▶ _Your instructions_
Look through the records below and say how many lines include "Image". Give only that number.

Saved data entries
^^^^^^^^

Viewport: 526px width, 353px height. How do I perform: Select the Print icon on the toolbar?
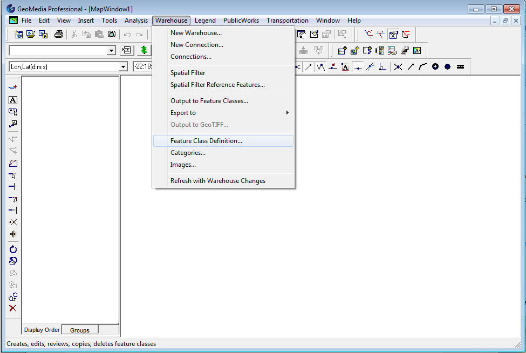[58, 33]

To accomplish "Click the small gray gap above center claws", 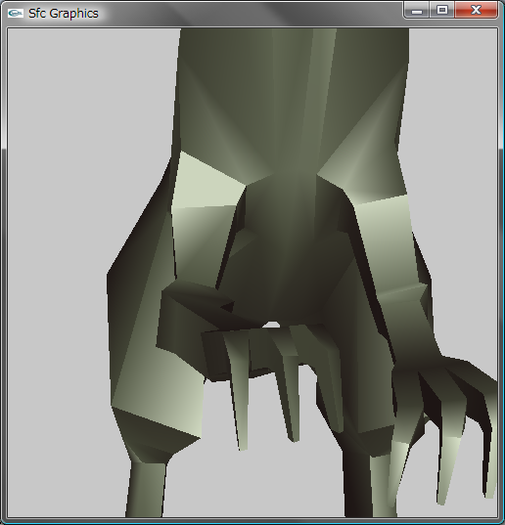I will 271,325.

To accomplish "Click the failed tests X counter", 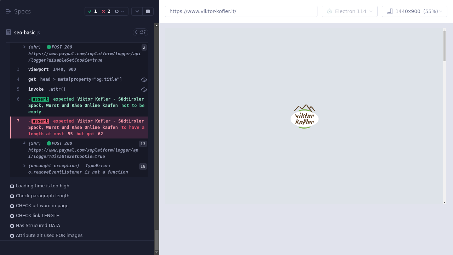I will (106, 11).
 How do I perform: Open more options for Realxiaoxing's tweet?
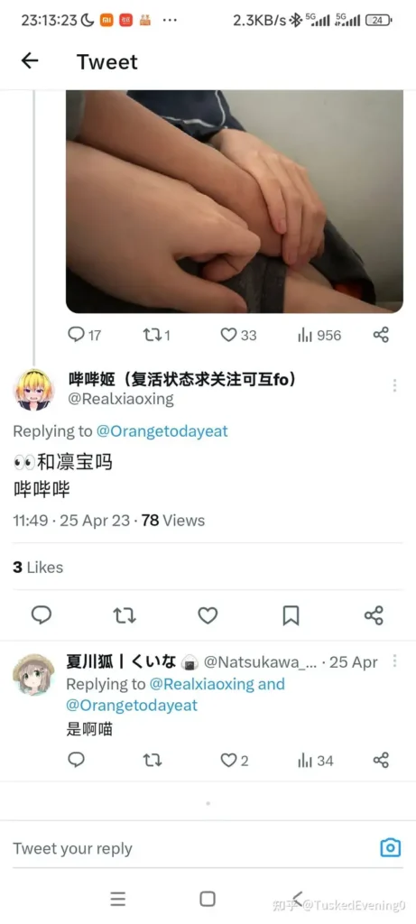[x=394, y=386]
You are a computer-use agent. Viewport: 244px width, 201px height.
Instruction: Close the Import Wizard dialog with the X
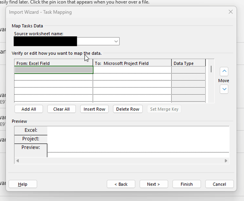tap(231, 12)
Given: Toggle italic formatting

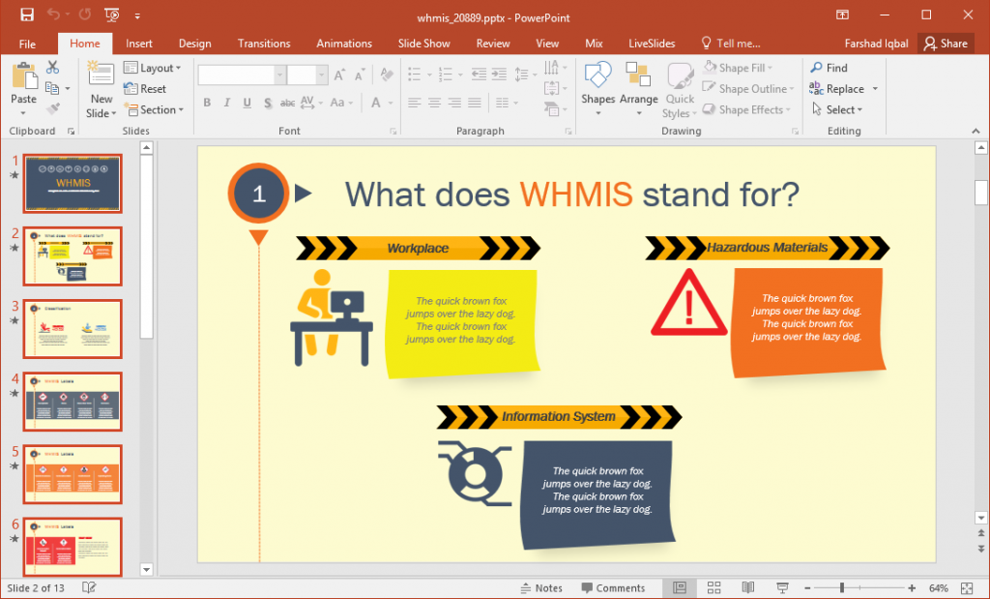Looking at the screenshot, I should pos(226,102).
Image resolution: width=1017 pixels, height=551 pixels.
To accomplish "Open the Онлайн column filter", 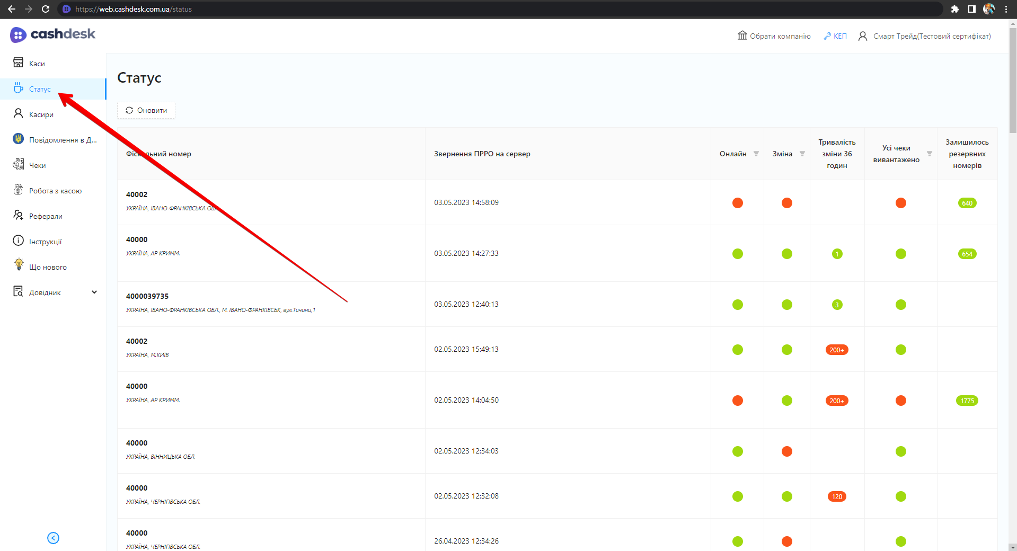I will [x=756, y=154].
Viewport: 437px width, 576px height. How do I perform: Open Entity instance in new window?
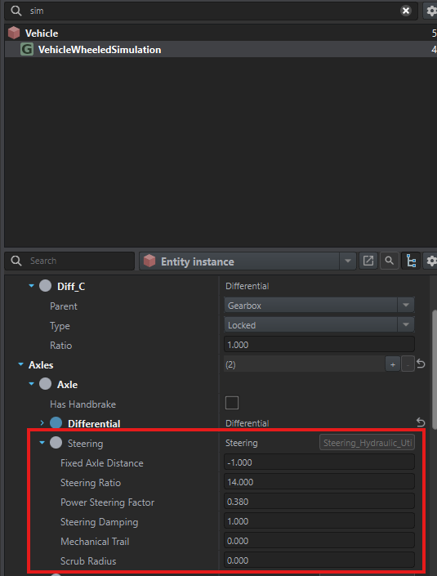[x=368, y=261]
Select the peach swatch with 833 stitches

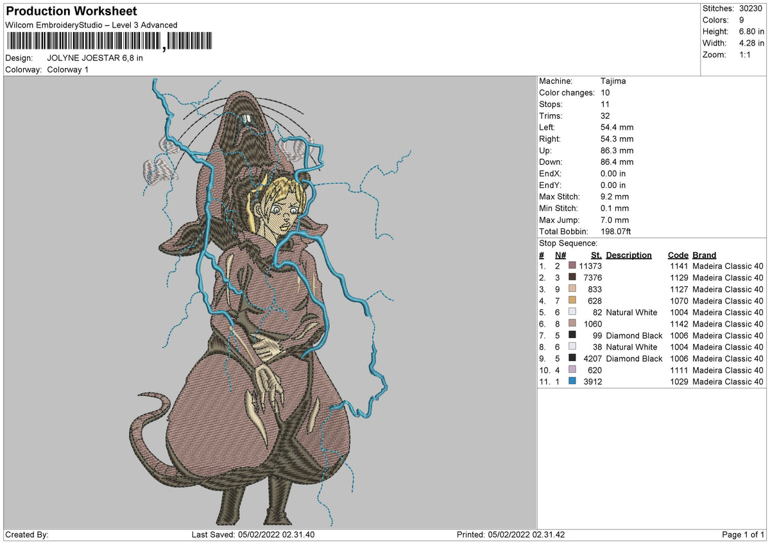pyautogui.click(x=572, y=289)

^^^^^^^^

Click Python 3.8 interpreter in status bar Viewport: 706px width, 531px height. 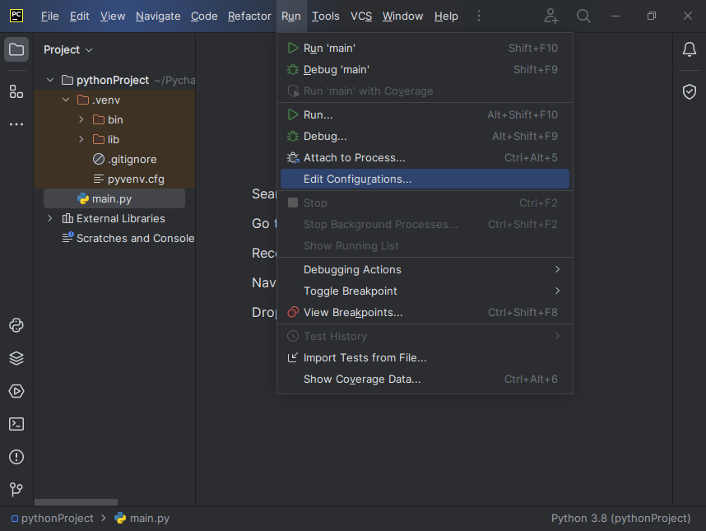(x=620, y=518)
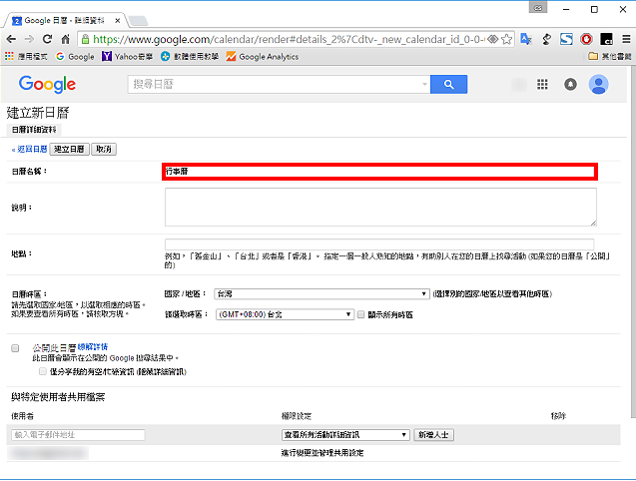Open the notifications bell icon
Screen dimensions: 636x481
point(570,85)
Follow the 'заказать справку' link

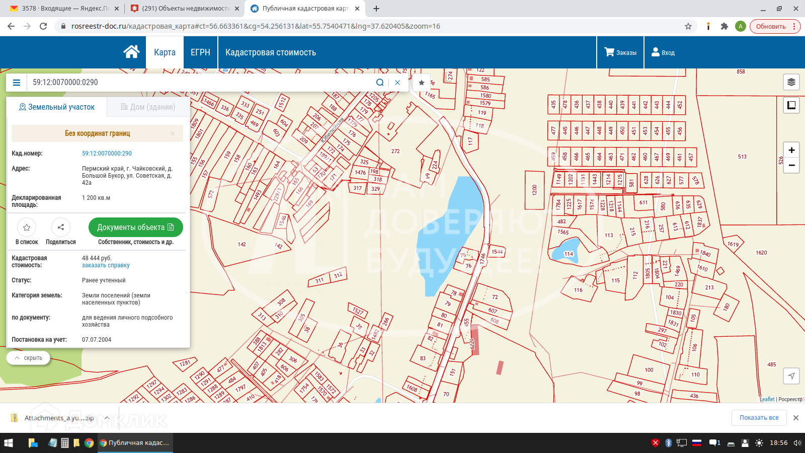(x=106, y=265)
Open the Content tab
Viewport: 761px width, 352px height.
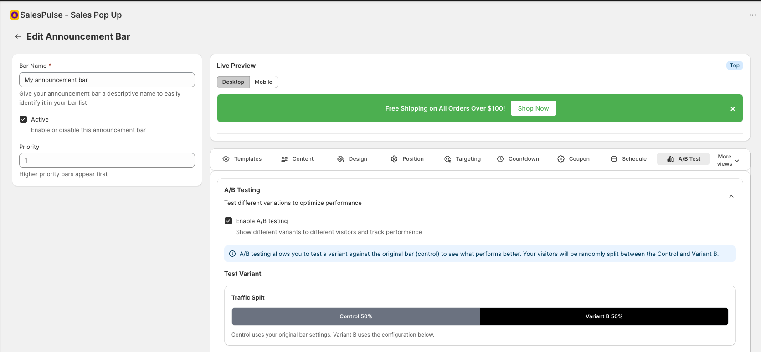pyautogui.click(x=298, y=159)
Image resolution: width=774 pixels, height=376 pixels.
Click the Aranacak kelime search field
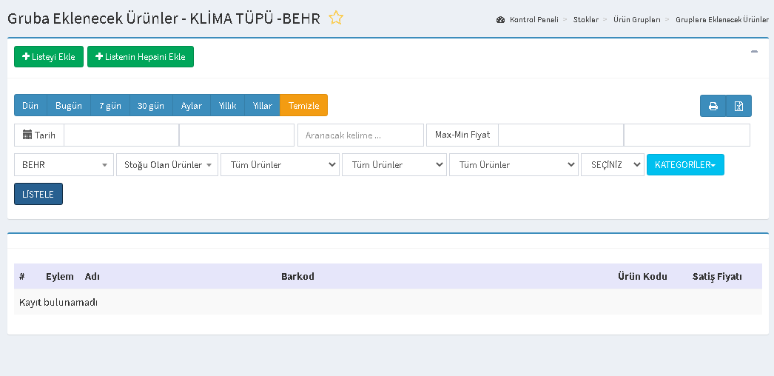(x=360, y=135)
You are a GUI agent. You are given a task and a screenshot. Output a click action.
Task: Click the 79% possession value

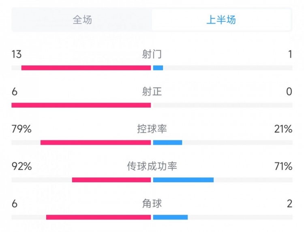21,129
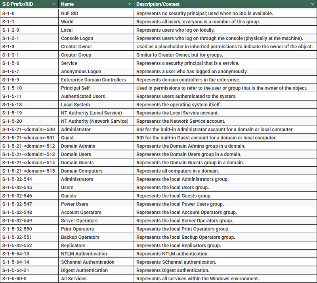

^^^^^^^^

▶ _Answer to this task_
2